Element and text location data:
## START

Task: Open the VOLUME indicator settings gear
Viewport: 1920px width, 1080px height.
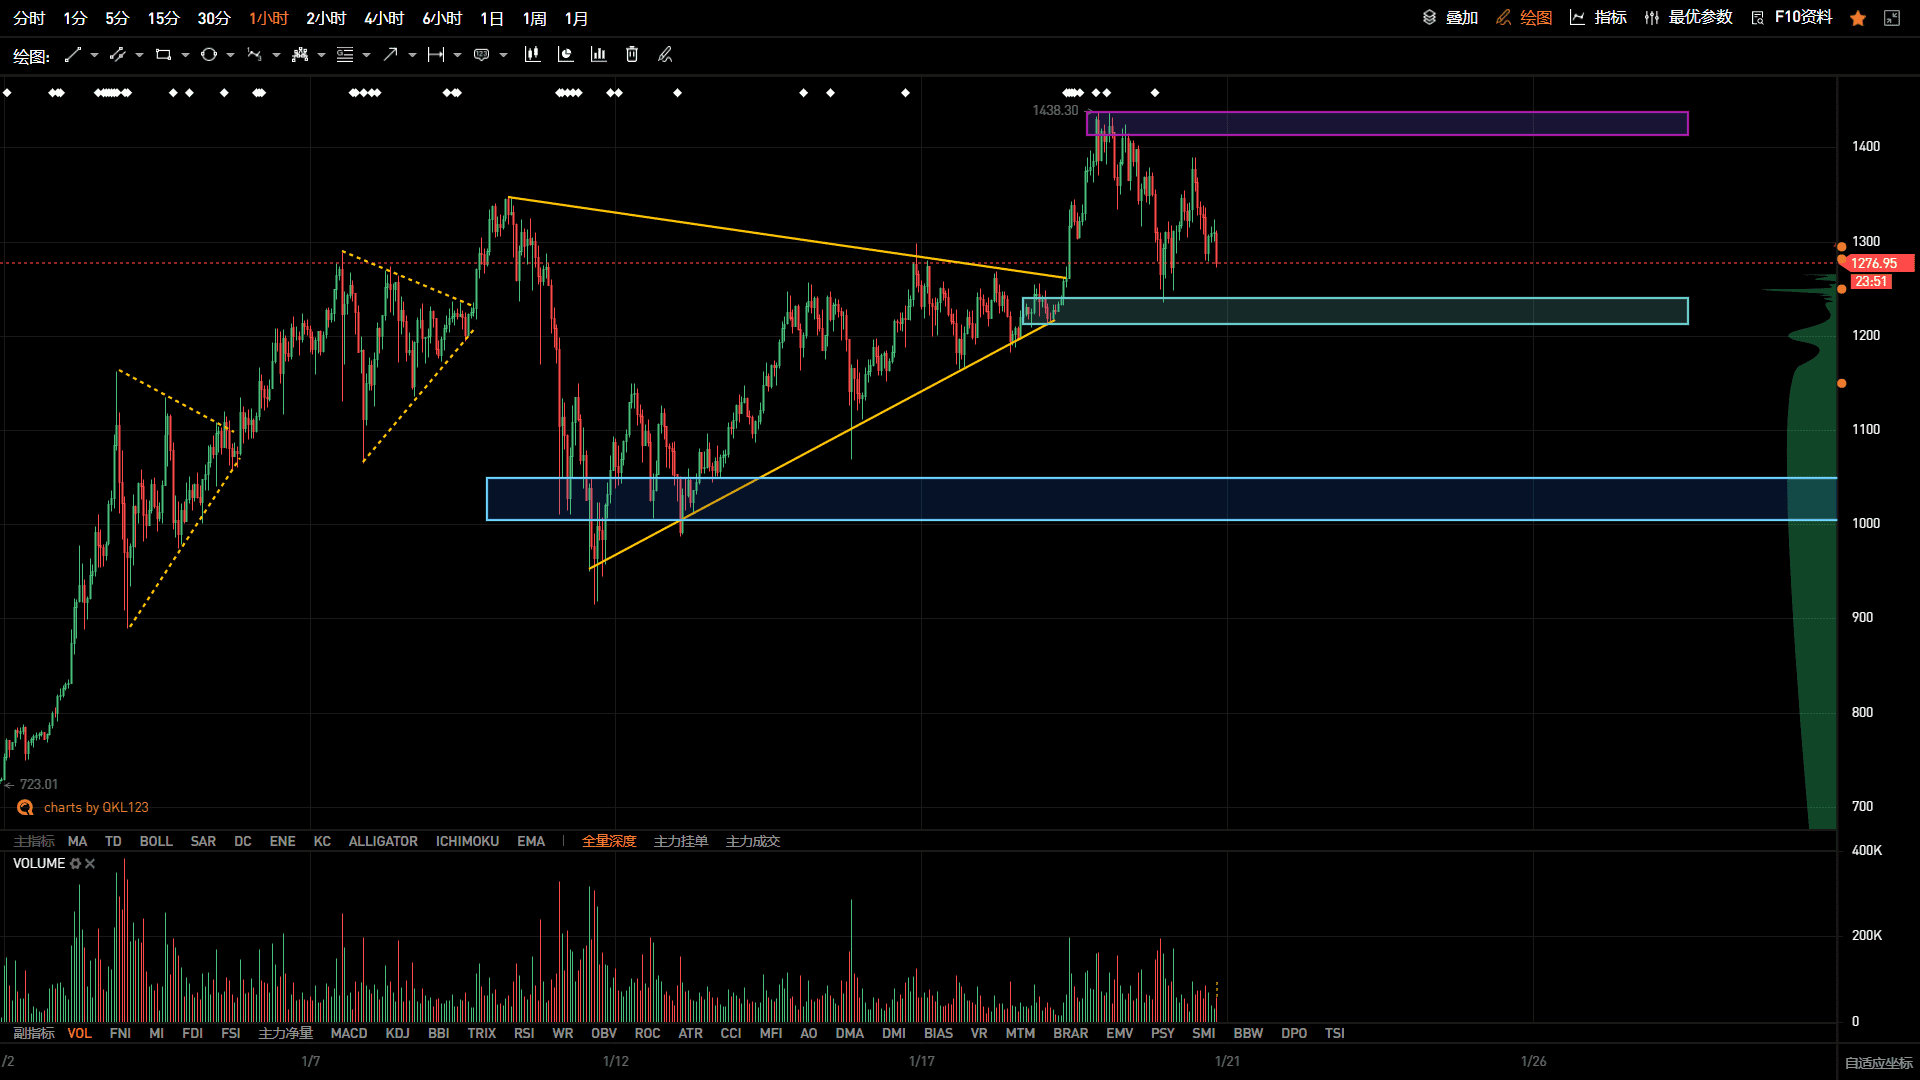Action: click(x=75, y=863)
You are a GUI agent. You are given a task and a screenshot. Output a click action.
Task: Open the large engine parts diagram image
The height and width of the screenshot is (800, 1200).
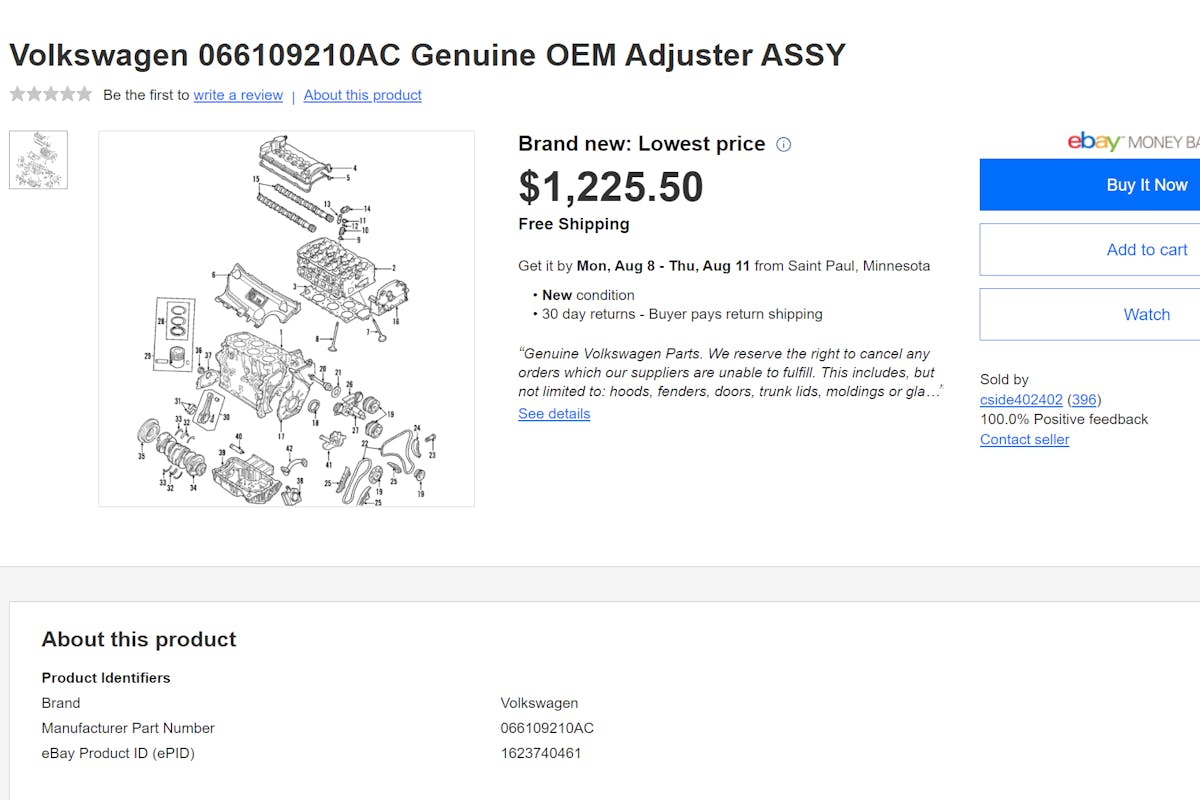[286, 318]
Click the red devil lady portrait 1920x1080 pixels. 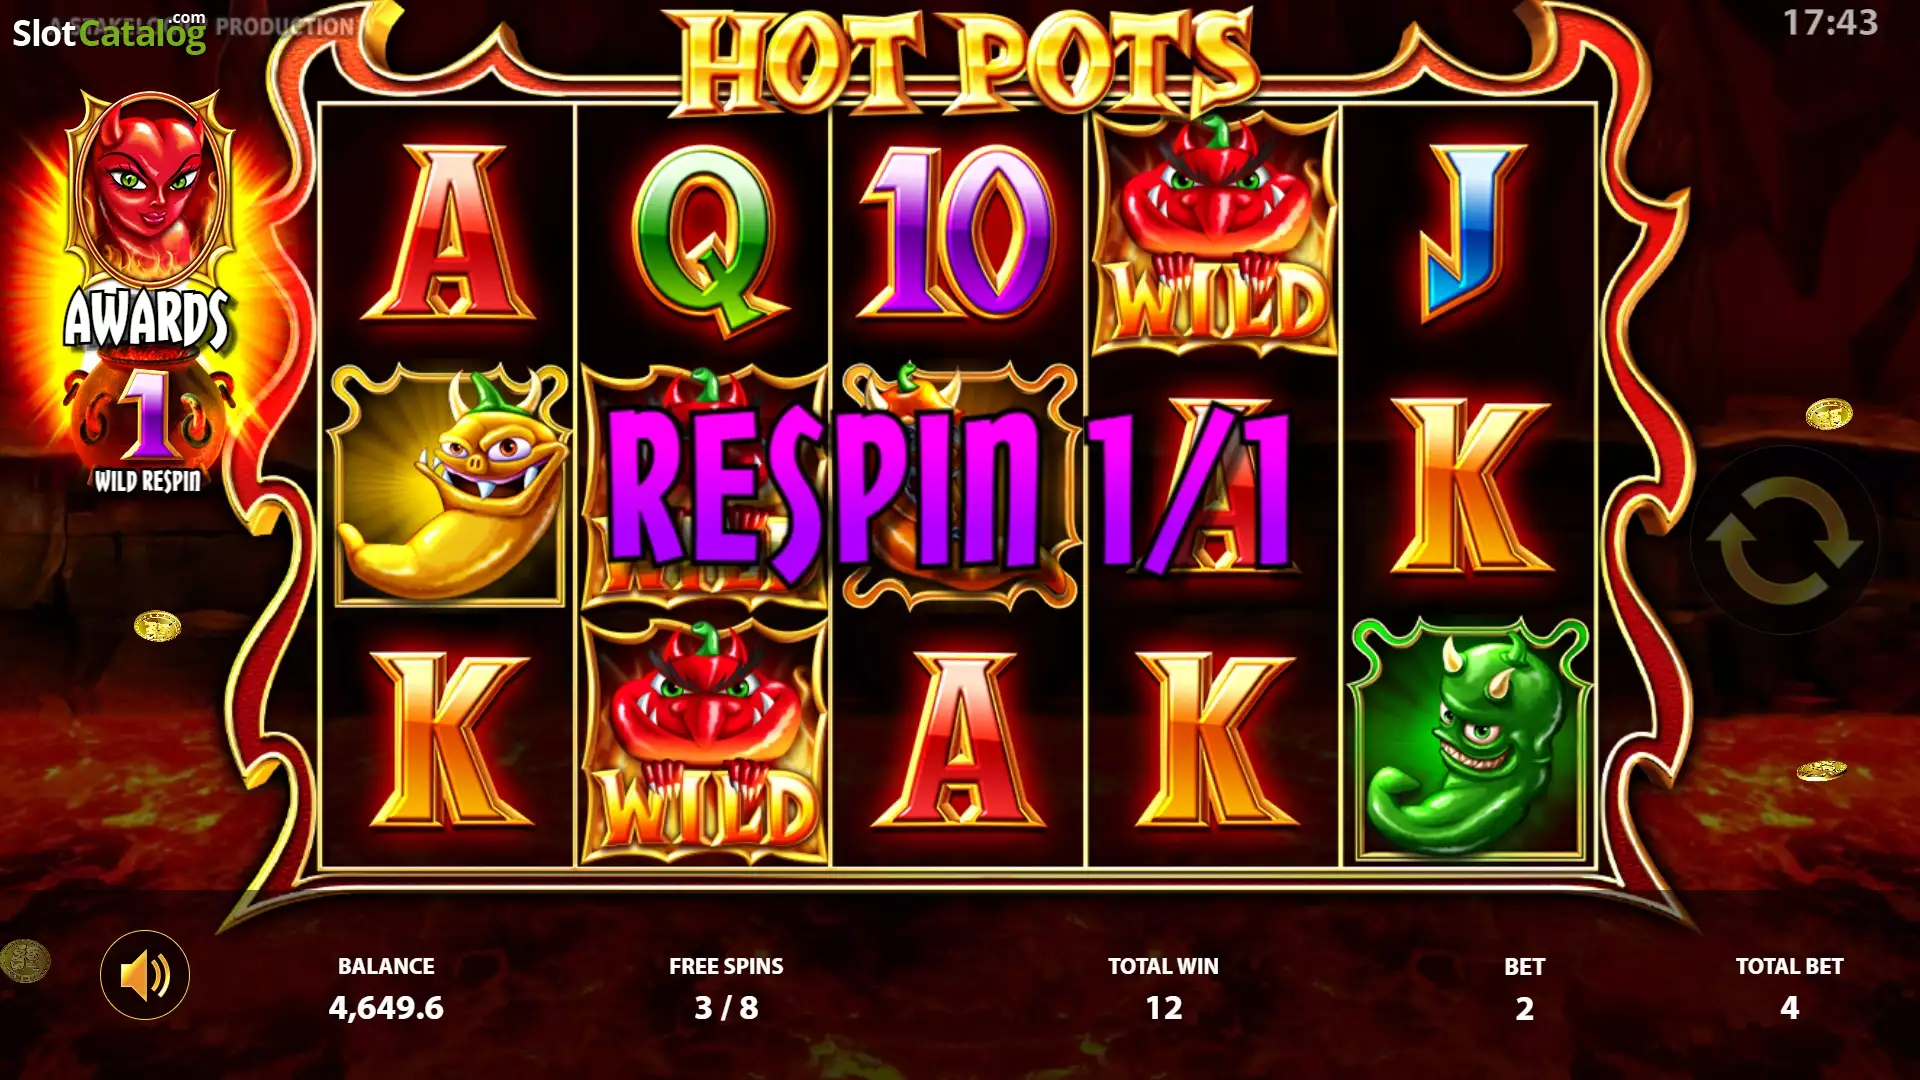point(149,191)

## END

Write out, word for word, everything from the start of the rows down through the line with "Action: click(x=75, y=863)", and leave the pictures out.

# OUTPUT BELOW
Task: Open the VOLUME indicator settings gear
Viewport: 1920px width, 1080px height.
Action: click(x=75, y=863)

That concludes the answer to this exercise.